Predictive performances are displayed in Fig. 4A. All the prediction tools provided satisfying predictive performance for both BS (from 0.076 to 0.089 in mean) and AUC (from 0.73 to 0.87 in mean). Nevertheless, we found that Cox models gave much worst indicators, especially for AUC (the only ones below 0.80 in mean), illustrating the limits of classical methods compared to machine learning methods that handle high dimension and correlation. In this application, the most discriminating and accurate predictions were given by the Cox model with Lasso penalty according to BS (0.076 in mean) and AUC (0.87 in mean). Results from the superlearner did not show substantial improvement in predictive performance. The weights of the superlearner indicated that it was mostly driven by penalized Cox models and RSF (Fig. 4B).

Fig. 4
figure 4

Assessment (figure A) and weights in superlearner (figure B) of 3-years death survival probability in primary biliary cholangitis patients using information collected up to 4 years over 50 replicates. Methods are assessed using Brier Score (BS) and Area Under the ROC Curve (AUC)

For comparison, we also developed predictive tools based on (1) only baseline information for the 11 biomarkers and 3 covariates, (2) information on the 3 covariates and the trajectory of one biomarker over time (either serum bilirubin, albumin or platelets).
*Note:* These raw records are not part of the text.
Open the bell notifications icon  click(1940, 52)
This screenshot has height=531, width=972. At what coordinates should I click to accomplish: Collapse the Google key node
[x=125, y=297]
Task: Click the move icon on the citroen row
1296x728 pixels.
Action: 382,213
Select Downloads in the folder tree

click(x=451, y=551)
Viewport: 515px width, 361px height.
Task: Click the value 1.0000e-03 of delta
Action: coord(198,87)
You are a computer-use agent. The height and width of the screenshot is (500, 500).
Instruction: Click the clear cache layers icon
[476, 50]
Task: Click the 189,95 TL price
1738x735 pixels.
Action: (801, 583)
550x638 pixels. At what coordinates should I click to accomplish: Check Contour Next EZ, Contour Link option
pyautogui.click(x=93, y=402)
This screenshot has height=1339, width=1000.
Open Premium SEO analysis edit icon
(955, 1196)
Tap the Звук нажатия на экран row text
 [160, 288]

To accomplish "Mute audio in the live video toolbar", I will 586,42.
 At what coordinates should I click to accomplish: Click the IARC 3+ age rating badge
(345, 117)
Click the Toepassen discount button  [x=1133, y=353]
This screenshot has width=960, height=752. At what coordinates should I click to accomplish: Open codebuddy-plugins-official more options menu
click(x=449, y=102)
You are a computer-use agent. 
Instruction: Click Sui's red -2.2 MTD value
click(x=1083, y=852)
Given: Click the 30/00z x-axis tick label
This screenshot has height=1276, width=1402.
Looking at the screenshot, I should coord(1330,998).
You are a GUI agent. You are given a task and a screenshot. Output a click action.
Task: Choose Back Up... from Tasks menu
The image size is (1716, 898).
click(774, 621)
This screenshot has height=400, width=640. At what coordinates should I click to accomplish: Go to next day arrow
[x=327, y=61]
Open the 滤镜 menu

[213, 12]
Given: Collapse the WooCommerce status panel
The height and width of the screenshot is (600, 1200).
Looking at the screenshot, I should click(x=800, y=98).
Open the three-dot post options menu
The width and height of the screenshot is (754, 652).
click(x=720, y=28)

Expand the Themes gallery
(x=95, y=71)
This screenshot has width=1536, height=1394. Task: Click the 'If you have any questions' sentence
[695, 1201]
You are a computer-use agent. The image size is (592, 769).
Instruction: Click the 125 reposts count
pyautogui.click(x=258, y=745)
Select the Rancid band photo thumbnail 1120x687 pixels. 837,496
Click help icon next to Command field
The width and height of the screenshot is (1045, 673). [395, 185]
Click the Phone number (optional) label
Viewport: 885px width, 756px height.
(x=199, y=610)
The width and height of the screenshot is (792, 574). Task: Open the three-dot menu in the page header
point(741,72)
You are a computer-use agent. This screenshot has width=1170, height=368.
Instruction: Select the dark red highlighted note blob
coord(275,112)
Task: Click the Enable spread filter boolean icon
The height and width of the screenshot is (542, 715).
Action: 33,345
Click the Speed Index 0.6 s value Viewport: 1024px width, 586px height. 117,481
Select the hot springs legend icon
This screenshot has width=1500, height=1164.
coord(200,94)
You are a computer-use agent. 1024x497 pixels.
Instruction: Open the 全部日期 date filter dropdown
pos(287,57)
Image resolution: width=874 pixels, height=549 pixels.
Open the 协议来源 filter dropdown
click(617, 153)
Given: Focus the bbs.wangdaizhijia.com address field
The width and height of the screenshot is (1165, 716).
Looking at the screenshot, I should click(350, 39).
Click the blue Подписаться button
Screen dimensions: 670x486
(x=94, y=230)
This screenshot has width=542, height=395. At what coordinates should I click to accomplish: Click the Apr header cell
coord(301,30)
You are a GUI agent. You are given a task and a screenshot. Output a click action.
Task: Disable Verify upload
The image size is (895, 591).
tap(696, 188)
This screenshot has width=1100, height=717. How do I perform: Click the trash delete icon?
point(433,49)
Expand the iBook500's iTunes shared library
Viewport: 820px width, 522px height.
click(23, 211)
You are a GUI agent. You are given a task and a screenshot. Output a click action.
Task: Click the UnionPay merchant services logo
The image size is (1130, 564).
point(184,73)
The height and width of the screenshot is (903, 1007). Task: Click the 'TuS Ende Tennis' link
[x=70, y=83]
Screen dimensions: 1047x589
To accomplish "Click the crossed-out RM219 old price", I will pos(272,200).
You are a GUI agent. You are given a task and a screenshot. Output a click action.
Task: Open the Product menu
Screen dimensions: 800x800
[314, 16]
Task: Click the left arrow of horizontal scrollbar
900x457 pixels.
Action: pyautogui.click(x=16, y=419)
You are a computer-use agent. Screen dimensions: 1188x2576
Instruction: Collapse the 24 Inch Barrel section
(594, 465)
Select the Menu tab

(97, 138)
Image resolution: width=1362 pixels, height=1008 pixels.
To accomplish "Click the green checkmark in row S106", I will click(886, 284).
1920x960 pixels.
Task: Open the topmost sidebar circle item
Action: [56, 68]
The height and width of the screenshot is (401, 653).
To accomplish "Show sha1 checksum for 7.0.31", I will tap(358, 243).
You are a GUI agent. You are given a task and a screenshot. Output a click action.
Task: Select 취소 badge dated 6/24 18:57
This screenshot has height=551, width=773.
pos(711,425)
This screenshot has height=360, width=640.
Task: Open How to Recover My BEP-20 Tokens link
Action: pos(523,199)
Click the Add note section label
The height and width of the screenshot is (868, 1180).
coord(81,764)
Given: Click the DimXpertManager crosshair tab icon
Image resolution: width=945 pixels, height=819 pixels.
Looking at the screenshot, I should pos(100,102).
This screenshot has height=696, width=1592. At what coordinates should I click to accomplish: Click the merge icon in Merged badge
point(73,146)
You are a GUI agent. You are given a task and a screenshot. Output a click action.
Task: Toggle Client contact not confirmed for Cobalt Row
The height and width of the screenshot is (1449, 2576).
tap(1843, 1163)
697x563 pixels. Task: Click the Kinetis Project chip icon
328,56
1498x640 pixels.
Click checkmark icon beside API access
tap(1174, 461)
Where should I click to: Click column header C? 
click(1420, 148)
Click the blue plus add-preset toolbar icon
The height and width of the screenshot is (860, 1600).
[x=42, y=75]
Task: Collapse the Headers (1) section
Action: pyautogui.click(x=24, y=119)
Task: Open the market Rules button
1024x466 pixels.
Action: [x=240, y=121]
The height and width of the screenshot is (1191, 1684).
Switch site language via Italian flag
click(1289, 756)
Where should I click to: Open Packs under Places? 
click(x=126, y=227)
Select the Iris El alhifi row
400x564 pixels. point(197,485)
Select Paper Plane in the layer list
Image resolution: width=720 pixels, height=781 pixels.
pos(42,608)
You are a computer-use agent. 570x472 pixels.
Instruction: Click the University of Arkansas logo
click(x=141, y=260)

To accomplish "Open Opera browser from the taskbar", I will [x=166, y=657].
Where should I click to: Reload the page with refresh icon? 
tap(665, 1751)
The predictive tools based only on baseline information provided poorer cross-validation BS (32% higher in mean over the methods) and AUC (8% lower in mean over the methods) nicely illustrating the gain in updating the biomarker information over follow-up (Fig. 5). The predictive performances were also worse when considering only repeated albumin or platelets with in mean 22% and 37% higher BS (1% and 11% lower AUC), respectively. In contrast, the predictive tools based on serum bilirubin (the main biomarker in PBC) provided similar performances as the multivariate predictive tool.

Fig. 5
figure 5

Assessment of 3-year survival probability in primary biliary cholangitis patients using baseline information on the 11 biomarkers and 3 covariates (figure A), baseline information and repeated measures collected up to 4 years of either serum bilirubin (figure B), albumin (figure C) or presence of platelets (figure D). The 10-fold cross-validation was replicated 50 times. The figure displays the difference (in percentage) of Brier Score (BS) and Area Under the ROC Curve (AUC) compared to the method using all the information with positive values for BS and negative values for AUC indicating a lower predictive accuracy

Individual prediction of 5-years death at 80 and 85 years old in the general population

In this second application, we aimed to predict the 5-year risk of death from any cause in the general older population at two different ages: 80 and 85 years old. We relied on the French prospective population-based aging cohort Paquid [35] which included 3777 individuals aged 65 years and older, and followed them up to more than 30 years with general health assessment every two to three years and continuous reporting of death. Beyond the individual quantification of the risk of death, our aim was to identify the main predictors of death and assess whether they differed according to age. The use of landmark models was perfectly adapted to this context with the definition of an age-specific prediction model. We chose to predict the 5-year risk of death from information on 9 markers of aging: depressive symptoms, 3 cognitive functions (general cognition, verbal fluency and executive function), functional dependency, incontinence, dyspnea, the live alone status, and polymedication as a global and easily collected marker of multimorbidity [36]. For each one, we focused on the trajectory over the last 5 years prior to the landmark age. In addition, we considered 18 other predictors including socio-demographic information (such as generation or sex) and medical history at the last visit prior to the landmark age (such as cardiovascular disease). Complete information on the markers and covariate definitions is given in Section 3.2 and Tables S3/S4 of supplementary material. The analysis was done on the samples of individuals still alive at tLM=80 and tLM=85, and with at least one measure for each of the predictors resulting in N=1561 and N=1240 subjects for tLM=80 and tLM=85, respectively (see flowchart Fig. S6 in supplementary material).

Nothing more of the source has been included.